*Exercise goal*
Every line containing the word "agent" must be pulled from the records.
=== Source material ===
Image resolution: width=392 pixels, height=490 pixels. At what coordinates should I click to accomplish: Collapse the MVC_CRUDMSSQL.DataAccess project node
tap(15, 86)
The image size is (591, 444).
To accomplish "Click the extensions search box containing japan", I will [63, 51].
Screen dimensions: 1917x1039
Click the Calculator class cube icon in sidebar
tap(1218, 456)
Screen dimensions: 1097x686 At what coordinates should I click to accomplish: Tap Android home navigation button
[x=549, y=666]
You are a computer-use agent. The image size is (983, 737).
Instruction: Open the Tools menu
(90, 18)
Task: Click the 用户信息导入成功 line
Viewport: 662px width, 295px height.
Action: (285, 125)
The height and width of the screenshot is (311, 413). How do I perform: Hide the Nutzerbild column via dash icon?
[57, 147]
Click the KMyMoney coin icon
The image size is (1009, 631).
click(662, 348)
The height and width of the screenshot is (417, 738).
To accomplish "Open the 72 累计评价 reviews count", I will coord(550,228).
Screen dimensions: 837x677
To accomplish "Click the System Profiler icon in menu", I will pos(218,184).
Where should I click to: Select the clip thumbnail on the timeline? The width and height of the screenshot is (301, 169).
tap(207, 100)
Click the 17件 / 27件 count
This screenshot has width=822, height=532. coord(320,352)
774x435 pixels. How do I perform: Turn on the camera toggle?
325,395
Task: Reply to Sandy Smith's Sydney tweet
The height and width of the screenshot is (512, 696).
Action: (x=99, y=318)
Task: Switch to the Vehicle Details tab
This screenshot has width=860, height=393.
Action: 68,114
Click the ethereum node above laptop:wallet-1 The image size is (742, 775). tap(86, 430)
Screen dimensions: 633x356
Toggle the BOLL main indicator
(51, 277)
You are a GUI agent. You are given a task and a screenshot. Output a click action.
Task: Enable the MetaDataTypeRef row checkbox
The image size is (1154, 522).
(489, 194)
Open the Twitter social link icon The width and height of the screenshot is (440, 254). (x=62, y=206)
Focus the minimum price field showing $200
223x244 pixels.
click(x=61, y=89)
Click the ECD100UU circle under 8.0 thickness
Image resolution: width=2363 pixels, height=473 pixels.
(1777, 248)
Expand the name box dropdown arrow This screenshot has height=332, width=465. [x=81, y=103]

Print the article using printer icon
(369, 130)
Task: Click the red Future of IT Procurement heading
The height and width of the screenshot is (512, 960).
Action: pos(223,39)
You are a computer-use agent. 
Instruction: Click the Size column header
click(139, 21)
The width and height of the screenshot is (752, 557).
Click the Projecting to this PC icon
===
*Solution*
You are a computer-use agent. The image size is (983, 737).
You are a GUI agent. You are given a task and a screenshot. Output a click action.
You are a computer-use agent. 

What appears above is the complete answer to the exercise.